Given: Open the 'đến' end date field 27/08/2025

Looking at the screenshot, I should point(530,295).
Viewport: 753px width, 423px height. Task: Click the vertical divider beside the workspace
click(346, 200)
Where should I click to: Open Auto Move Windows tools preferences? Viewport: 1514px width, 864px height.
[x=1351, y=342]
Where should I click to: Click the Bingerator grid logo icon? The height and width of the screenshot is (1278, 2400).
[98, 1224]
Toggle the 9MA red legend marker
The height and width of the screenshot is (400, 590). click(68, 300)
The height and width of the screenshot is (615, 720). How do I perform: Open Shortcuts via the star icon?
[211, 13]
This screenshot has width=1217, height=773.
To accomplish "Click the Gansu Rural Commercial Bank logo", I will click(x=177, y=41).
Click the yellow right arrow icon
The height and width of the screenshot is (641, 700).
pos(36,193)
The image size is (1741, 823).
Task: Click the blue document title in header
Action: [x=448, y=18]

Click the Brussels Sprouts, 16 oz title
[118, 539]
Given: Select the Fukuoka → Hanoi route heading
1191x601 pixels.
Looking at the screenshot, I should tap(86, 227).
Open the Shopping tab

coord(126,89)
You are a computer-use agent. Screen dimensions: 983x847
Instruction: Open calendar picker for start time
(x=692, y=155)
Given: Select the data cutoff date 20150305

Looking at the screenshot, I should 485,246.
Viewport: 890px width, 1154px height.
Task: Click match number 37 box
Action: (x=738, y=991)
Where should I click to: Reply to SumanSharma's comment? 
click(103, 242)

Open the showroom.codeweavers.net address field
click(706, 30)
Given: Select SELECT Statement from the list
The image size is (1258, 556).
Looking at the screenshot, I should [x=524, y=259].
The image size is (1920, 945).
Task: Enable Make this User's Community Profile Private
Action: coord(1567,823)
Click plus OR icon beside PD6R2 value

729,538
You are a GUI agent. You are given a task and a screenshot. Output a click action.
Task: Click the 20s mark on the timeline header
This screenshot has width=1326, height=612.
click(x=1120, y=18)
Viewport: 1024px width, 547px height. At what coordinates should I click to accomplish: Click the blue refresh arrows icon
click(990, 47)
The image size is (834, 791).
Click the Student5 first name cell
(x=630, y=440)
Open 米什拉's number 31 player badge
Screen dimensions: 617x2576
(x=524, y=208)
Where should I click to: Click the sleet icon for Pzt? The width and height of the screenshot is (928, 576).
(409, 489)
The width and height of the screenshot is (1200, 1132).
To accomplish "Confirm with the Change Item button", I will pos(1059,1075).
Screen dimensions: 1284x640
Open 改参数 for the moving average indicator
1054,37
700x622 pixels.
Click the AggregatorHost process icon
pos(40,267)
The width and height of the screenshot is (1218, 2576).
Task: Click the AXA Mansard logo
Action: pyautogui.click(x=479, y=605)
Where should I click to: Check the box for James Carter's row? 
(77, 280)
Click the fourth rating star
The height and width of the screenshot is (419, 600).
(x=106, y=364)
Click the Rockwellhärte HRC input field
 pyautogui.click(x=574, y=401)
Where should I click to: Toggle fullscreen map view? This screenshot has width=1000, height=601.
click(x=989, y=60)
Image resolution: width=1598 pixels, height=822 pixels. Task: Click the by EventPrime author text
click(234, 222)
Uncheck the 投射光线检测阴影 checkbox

───

What you should do =>
Which of the lines in the material carry the string "agent"? Pull them out.

Answer box =>
You are a computer-use agent. Screen dimensions: 983x847
You are a GUI agent. You are given a task and a screenshot. Output a click action.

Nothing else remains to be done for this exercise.